Un exhibicionista nos acosaba en el barrio, por los alrededores de Getxo. Madres y niñas preocupadas, asustadas. Mamá dijo “Punto” y convocó una reunión vecinal en Itxas Argia (el local del final de nuestra calle, en el que tanto nos enseñaban a bailar danzas vascas como nos llevaban al monte).
Las vísperas mamá llegó a casa preocupada: “Estaba en la carnicería y he oído hablar de la reunión por lo del exhibicionista. ¿Qué va a pasar? Va a ir mucha gente”.
Según ella fue así. Me contaba:
Y tú me dijiste: “Mamá, no te preocupes, que yo te ayudo”.
Y allá nos fuimos.

¿Quién ayudó a quién? ¿Quién enseñó a quién?

29 de mayo de 2015

Esa puta llamada

En realidad, cuando se produce aún no lo sabes. Lo percibes días después: Llevabas tiempo temiendo esa llamada. A veces, la temes desde el principio de tus días, o algo así. La temes. Es ese miedo que ha vivido contigo agazapado, pero siempre ahí. Quizá creías que era un dolor, o la amenaza de dolor; quizá que era un grito o un silencio; quizá una queja. No lo sabes, no tienes ni idea de la forma que puede adoptar. Es más, ni te planteas que adopte una forma.

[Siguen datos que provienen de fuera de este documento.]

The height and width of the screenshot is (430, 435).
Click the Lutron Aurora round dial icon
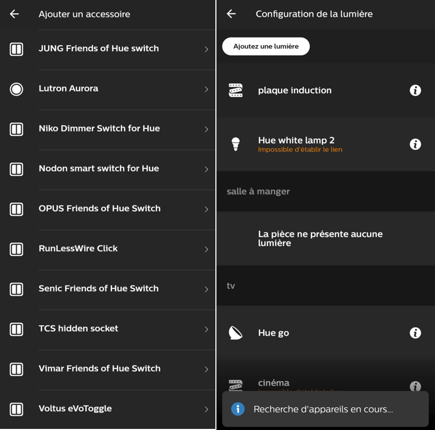[x=16, y=89]
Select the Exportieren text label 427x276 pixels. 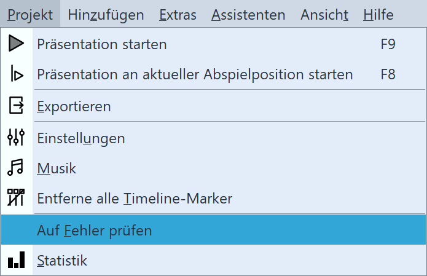click(x=74, y=106)
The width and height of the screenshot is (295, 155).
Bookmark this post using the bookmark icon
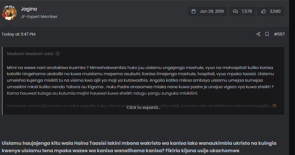[267, 34]
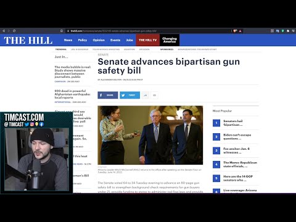Go to The Hill TV tab
This screenshot has height=222, width=296.
tap(147, 40)
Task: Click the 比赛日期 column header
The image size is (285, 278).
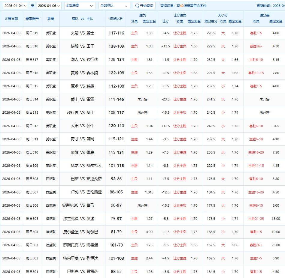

Y cuando se produce, esa llamada tiene una voz muy conocida, una voz que te es muy familiar.
Y siempre empieza por tu nombre. Ahí ya no te quedan dudas, la llamada es para ti, es singular, es personal. Es esa puta llamada que, aunque no lo sepas, temes desde hace años.
Y te dice algo así, como... "Lucía, cariño, ven".
O
"Lucía, cariño...".
O
"Cariño, Lucía, es mamá. He ido a darle el zumo de naranja y no me contesta...".